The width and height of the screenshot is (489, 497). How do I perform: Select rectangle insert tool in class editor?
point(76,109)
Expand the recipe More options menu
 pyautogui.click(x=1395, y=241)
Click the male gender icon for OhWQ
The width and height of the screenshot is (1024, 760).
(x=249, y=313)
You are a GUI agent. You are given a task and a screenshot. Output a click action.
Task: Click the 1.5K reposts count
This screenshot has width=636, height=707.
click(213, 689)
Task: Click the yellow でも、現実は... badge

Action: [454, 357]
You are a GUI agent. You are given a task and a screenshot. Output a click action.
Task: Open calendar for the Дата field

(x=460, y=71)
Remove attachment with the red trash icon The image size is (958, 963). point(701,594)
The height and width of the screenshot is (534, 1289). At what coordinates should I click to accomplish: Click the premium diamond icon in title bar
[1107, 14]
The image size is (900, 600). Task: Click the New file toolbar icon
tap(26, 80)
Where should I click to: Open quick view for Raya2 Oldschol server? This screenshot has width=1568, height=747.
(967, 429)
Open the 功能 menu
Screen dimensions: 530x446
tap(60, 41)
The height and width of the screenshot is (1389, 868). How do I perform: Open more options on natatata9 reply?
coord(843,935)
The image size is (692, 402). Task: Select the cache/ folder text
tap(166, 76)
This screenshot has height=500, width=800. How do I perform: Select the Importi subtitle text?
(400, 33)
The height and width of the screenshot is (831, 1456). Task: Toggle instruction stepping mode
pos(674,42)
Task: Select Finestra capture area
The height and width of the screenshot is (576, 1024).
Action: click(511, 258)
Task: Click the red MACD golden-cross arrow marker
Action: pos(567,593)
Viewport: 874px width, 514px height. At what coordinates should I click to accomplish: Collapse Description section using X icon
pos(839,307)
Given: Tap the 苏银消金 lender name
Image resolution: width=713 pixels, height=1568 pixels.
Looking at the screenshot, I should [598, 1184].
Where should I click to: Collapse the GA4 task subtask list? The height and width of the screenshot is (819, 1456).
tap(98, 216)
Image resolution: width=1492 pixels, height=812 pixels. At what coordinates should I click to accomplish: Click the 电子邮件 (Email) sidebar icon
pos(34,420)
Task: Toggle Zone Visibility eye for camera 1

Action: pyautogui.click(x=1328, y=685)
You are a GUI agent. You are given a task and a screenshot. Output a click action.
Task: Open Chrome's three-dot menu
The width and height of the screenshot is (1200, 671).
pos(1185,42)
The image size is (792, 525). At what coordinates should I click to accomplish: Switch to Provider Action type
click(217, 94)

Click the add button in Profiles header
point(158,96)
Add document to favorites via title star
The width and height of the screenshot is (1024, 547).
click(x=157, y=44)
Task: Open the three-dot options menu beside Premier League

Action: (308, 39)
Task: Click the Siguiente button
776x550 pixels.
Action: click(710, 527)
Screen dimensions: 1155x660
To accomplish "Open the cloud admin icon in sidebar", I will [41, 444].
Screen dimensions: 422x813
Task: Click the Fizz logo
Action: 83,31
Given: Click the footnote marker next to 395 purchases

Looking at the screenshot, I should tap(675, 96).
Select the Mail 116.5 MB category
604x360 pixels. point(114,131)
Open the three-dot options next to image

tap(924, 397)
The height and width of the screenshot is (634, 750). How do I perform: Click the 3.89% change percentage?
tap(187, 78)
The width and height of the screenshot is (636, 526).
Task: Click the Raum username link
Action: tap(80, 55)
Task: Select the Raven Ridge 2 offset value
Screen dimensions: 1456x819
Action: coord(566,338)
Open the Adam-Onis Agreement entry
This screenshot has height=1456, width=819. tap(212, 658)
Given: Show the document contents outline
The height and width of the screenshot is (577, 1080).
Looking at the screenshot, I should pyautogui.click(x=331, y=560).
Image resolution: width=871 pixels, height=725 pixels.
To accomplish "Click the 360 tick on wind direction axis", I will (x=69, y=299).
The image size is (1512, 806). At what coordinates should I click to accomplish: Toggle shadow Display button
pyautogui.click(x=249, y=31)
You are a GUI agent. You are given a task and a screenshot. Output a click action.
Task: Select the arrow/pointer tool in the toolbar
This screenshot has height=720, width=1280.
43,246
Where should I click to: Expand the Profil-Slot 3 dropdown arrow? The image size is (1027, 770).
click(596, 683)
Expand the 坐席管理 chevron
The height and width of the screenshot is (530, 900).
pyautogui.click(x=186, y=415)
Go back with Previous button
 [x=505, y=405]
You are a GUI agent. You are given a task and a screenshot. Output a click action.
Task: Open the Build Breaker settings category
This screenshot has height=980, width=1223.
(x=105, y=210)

⁂

What you have to do: Set out each line of the records above as a numbered list, omitting the blank lines.

Full answer:
1. The width and height of the screenshot is (489, 497). How do I perform: Select rectangle insert tool in class editor?
2. point(76,109)
3. Expand the recipe More options menu
4.  pyautogui.click(x=1395, y=241)
5. Click the male gender icon for OhWQ
6. The width and height of the screenshot is (1024, 760).
7. (x=249, y=313)
8. You are a GUI agent. You are given a task and a screenshot. Output a click action.
9. Task: Click the 1.5K reposts count
10. This screenshot has width=636, height=707.
11. click(213, 689)
12. Task: Click the yellow でも、現実は... badge
13. Action: [454, 357]
14. You are a GUI agent. You are given a task and a screenshot. Output a click action.
15. Task: Open calendar for the Дата field
16. (x=460, y=71)
17. Remove attachment with the red trash icon The image size is (958, 963). point(701,594)
18. The height and width of the screenshot is (534, 1289). At what coordinates should I click to accomplish: Click the premium diamond icon in title bar
19. [1107, 14]
20. The image size is (900, 600). Task: Click the New file toolbar icon
21. tap(26, 80)
22. Where should I click to: Open quick view for Raya2 Oldschol server? This screenshot has width=1568, height=747.
23. (967, 429)
24. Open the 功能 menu
25. Screen dimensions: 530x446
26. tap(60, 41)
27. The height and width of the screenshot is (1389, 868). How do I perform: Open more options on natatata9 reply?
28. coord(843,935)
29. The image size is (692, 402). Task: Select the cache/ folder text
30. tap(166, 76)
31. This screenshot has height=500, width=800. How do I perform: Select the Importi subtitle text?
32. (400, 33)
33. The height and width of the screenshot is (831, 1456). Task: Toggle instruction stepping mode
34. pos(674,42)
35. Task: Select Finestra capture area
36. The height and width of the screenshot is (576, 1024).
37. Action: click(511, 258)
38. Task: Click the red MACD golden-cross arrow marker
39. Action: pos(567,593)
40. Viewport: 874px width, 514px height. At what coordinates should I click to accomplish: Collapse Description section using X icon
41. pos(839,307)
42. Given: Tap the 苏银消金 lender name
43. Image resolution: width=713 pixels, height=1568 pixels.
44. Looking at the screenshot, I should [598, 1184].
45. Where should I click to: Collapse the GA4 task subtask list? The height and width of the screenshot is (819, 1456).
46. tap(98, 216)
47. Image resolution: width=1492 pixels, height=812 pixels. At what coordinates should I click to accomplish: Click the 电子邮件 (Email) sidebar icon
48. pos(34,420)
49. Task: Toggle Zone Visibility eye for camera 1
50. Action: pyautogui.click(x=1328, y=685)
51. You are a GUI agent. You are given a task and a screenshot. Output a click action.
52. Task: Open Chrome's three-dot menu
53. The width and height of the screenshot is (1200, 671).
54. pos(1185,42)
55. The image size is (792, 525). At what coordinates should I click to accomplish: Switch to Provider Action type
56. click(217, 94)
57. Click the add button in Profiles header
58. point(158,96)
59. Add document to favorites via title star
60. The width and height of the screenshot is (1024, 547).
61. click(x=157, y=44)
62. Task: Open the three-dot options menu beside Premier League
63. Action: (308, 39)
64. Task: Click the Siguiente button
65. 776x550 pixels.
66. Action: click(710, 527)
67. Screen dimensions: 1155x660
68. To accomplish "Open the cloud admin icon in sidebar", I will [41, 444].
69. Screen dimensions: 422x813
70. Task: Click the Fizz logo
71. Action: 83,31
72. Given: Click the footnote marker next to 395 purchases
73. Looking at the screenshot, I should tap(675, 96).
74. Select the Mail 116.5 MB category
75. 604x360 pixels. point(114,131)
76. Open the three-dot options next to image
77. tap(924, 397)
78. The height and width of the screenshot is (634, 750). How do I perform: Click the 3.89% change percentage?
79. tap(187, 78)
80. The width and height of the screenshot is (636, 526).
81. Task: Click the Raum username link
82. Action: tap(80, 55)
83. Task: Select the Raven Ridge 2 offset value
84. Screen dimensions: 1456x819
85. Action: coord(566,338)
86. Open the Adam-Onis Agreement entry
87. This screenshot has height=1456, width=819. tap(212, 658)
88. Given: Show the document contents outline
89. The height and width of the screenshot is (577, 1080).
90. Looking at the screenshot, I should pyautogui.click(x=331, y=560).
91. Image resolution: width=871 pixels, height=725 pixels.
92. To accomplish "Click the 360 tick on wind direction axis", I will (x=69, y=299).
93. The image size is (1512, 806). At what coordinates should I click to accomplish: Toggle shadow Display button
94. pyautogui.click(x=249, y=31)
95. You are a GUI agent. You are given a task and a screenshot. Output a click action.
96. Task: Select the arrow/pointer tool in the toolbar
97. This screenshot has height=720, width=1280.
98. 43,246
99. Where should I click to: Expand the Profil-Slot 3 dropdown arrow? The image size is (1027, 770).
100. click(596, 683)
101. Expand the 坐席管理 chevron
102. The height and width of the screenshot is (530, 900).
103. pyautogui.click(x=186, y=415)
104. Go back with Previous button
105.  [x=505, y=405]
106. You are a GUI agent. You are given a task and a screenshot. Output a click action.
107. Task: Open the Build Breaker settings category
108. This screenshot has height=980, width=1223.
109. (x=105, y=210)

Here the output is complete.